Usually when i set a frog on these, I use a finger tip. There is a "flat area" on the casting where the iron rests as it goes out the mouth. I start by making the area flat with the face of the frog. Any more forward I get chatter, any further back doesn't work too well either. You could almost put a straight edge to line both areas up. After that, just a nice SHARP iron. Set it until it just starts to make a cut. Try a few swipes at a board, adjusting as you go. Soon, you just may have a few shavings curl up.

Tomorrow is my "day off" from work. I could go to the Dungeon and take a few pictures of my "Handyman" planes. I also have a "Companion" brand of these. Other than a logo on the lever cap, it is the same plane as my #1204. I had a blog about restoring the Companion plane, called: From mailbox to wood.









Just think, Handyman also had block planes too….


----------



## bandit571 (Jan 20, 2011)

Per Pats request. Photos of Handyman frogs









Handyman #1203. There is a slight step right behind the mouth area. Cover that step, and









Make a shaving. A Handyman #1204









RED FROG! Makes seeing the step area a little better. Not sure the years these two came out. A sharp iron, and away it goes









Stanley did make a Jack size, as well. A #1205









As for shavings









Hey, afterall, it IS a Jack plane


----------



## Belg1960 (Jan 3, 2010)

Bandit, thanks for the shots. Is there anywhere that you might have posted the finer points of how to set up a plane? 
Ok, I have 3 planes in total that are sharp and am not happy with the thickness of what I remove with each swipe. They are still too thick, but they are consistent. My problem is that I'll reset the thing 20 times either going to far one way or the other because there is so much play in the adjustment wheels. 



























I would love to know what each of these planes are ideally designed for.


----------



## bandit571 (Jan 20, 2011)

First picture: Jointer type of work, can make thin shavings, but more designed for edge jointing a board









About like this. Back off the iron until you can not see an edge when looking down the sole. Advance it, while the plane is sitting on a piece of stock, intil it just starts to cut. Once it can make a shaving, take any "slack" out of the adjuster wheel. You will feel it turn freely for a turn or so, then not so freely. Stop right there. Iron should be locked and ready to go.

Picture#2: Jack plane, a Sears model of the same one I have as a Stanley Handyman. Aka, Number 5. Same advice as before. A Jack/Fore plane does a luck of things. You can add a curve profile to the iron, and surface stock fast. You can leave it square, and smooth larger items like a table top.

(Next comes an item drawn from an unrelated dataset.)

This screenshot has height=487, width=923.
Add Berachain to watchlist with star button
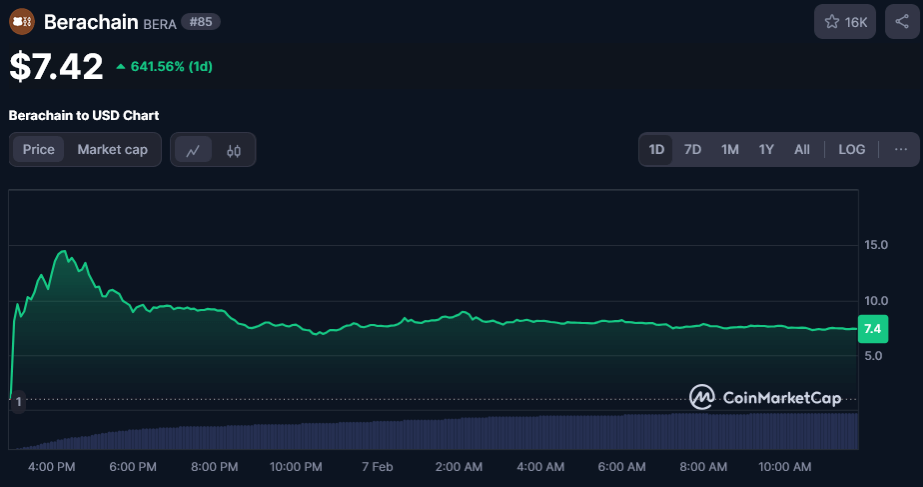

Picture #3: Block plane. These are a bit of a trick to set right. Use a finger tip right where the iron comes out, push the iron until you just feel the edge of the iron. Tighten the adjuster. Lay the plane on the stock, and check to see if it cuts. If not, tap the back side of the iron, to move the iron forward just a smidge. Try again. Make sure the iron is straight across the opening. If not, tap the side of the iron until it is. A #110 Block plane does a lot of small chores. It can ease an edge. Small parts can be cleaned up, smooth off the fuzzy areas after a cut. Can be used with one hand. This is also a BEVEL UP plane. The first two, the bevel will be down.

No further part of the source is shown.